The Prime Minister secured the finishing touches to her Brexit deal after a series of eleventh-hour negotiations with the European Union’s most senior officials in Brussels tonight. Having overcome Spanish threats to sink the deal at tomorrow’s special summit, the Prime Minister met with EU’s three presidents – Jean-Claude Juncker, Donald Tusk and Antonio Tajani. Madrid, London and Brussels reached a last-minute compromise after a week’s worth of posturing from Pedro Sanchez, the Spanish prime minister, and his ministerial team.
Mrs May told reporters in Brussels: “Let me just say a word about the position regarding Gibraltar, we have worked through the withdrawal issues for Gibraltar with Spain in a sensible and constructive way and I would like to pay tribute to the statesmanship with which Fabian Picardo has led the negotiations on behalf of Gibraltar.
“We have assured Gibraltar is covered by the whole withdrawal agreement the implementation period and we will always negotiate on behalf of the whole UK family, including Gibraltar, and in the future relationship we will stand up for their interests.
“The UK’s position on the sovereinty of Gibraltar has never changed and will not change.”
Mr Sanchez had threatened to boycott the summit unless he received British assurances that he would have a veto over any UK-EU future trade and security deal involving Gibraltar.

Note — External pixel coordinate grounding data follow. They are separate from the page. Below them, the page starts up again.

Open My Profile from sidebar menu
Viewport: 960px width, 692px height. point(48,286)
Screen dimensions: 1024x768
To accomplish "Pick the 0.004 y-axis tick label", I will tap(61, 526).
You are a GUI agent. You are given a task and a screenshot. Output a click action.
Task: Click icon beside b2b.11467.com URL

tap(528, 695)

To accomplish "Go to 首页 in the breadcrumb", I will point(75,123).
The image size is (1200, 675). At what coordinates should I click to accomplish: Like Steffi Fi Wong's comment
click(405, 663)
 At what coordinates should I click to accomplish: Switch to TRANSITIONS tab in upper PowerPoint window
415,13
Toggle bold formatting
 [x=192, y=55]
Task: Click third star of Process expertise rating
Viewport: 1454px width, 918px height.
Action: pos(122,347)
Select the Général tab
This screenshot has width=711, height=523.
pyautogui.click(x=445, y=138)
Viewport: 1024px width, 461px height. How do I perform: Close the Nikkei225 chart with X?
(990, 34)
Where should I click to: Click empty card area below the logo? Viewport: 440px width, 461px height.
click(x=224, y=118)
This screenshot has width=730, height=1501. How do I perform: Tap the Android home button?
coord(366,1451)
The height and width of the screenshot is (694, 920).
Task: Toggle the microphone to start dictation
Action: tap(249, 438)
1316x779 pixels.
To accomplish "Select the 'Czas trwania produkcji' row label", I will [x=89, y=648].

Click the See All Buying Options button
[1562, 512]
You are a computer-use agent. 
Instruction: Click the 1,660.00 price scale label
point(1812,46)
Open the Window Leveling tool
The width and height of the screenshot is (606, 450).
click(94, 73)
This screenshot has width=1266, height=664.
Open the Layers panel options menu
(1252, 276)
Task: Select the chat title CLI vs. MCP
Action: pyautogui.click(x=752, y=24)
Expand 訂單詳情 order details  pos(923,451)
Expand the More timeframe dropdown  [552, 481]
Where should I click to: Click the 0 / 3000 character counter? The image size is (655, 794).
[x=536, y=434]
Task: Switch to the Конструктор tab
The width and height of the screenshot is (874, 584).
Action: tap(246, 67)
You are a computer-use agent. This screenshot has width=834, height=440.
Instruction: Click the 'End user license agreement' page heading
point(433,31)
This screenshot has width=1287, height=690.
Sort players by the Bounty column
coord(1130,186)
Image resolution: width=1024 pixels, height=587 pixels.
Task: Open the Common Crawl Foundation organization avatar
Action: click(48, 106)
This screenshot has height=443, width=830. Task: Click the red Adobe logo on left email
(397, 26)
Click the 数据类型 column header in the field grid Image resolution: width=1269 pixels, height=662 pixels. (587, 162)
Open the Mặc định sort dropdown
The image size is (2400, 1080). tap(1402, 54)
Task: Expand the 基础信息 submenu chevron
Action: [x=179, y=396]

Brexit news: Theresa May hits back at Spanish victory claims in Gibraltar row
But he climbed down after Britain published a declaration confirming Gibraltar would not necessarily be covered by the future deal with the EU.
Despite Mrs May’s tough statement, Spain has marketed the arrangement as a diplomatic victory.
The Spanish prime minister claimed Britain would have to open talks with Spain on the “joint sovereignty” over Gibraltar.
Mr Sanchez told reporters: “Once the UK has left the EU, Gibraltar’s political, legal and even geographic relationship with the EU will go through Spain.
“Spain will be a fundamental pillar of the relationship between Gibraltar and the EU as a whole.
“When it comes to the future political declaration, the European council and the European commission have backed Spain’s position, and backed it as never before.
“In these fundamental future negotiations, we’re going to have to talk about joint sovereignty and many other things with the UK.”
Mr Sanchez’s foreign minister Josep Borrell described the agreement as the “most important one since the Utrecht Treaty of 1713”, which saw Britain handed sovereignty of Gibraltar.
He said: “The agreement on Gibraltar reached today within the framework of Brexit negotiations is highly positive for spain and the most important one since the Utrecht Treaty of 1713.”
Theresa May signed off an eleventh-hour deal to ensure tomorrow’s summit goes ahead
In order to accept the Brexit deal at tomorrow’s special summit, Spain demanded written declarations from the EU27 and UK to back up promises that no future trade deal between Brussels and Britain can include Gibraltar without Madrid’s permission.
A leaked summit document obtained by Express.co.uk shows the EU27’s commitment to the promise by showing solidarity with Spain.
The document reads: “After the United Kingdom leaves the union, Gibraltar will not be included in the territorial scope of the agreements to be concluded between the union and the United Kingdom.”
The EU27 go on to warn that any seperate deal involving Gibraltar will “require a prior agreement of the Kingdom of Spain”.
Madrid stopped with its threats after Mr Sanchez spoke with Mr Tusk, the European Council president, on the phone earlier today.
After their discussion, Mr Tusk published his official invitiation to European leaders, who will endorse the withdrawal agreement and politicial declaration on the future UK-EU relationship tomorrow.
Mr Tusk wrote: “During these negotiations, no one wanted to defeat anyone. We were all looking for a good and fair agreement. And I believe that we have finally found the best possible compromise.
“Given all of the above, I will recommend that on Sunday we approve the outcome of the Brexit negotiations. And although no one will have reasons to be happy on that day, there is one thing I would like to stress: at this critical time, the EU27 has passed the test of unity and solidarity.”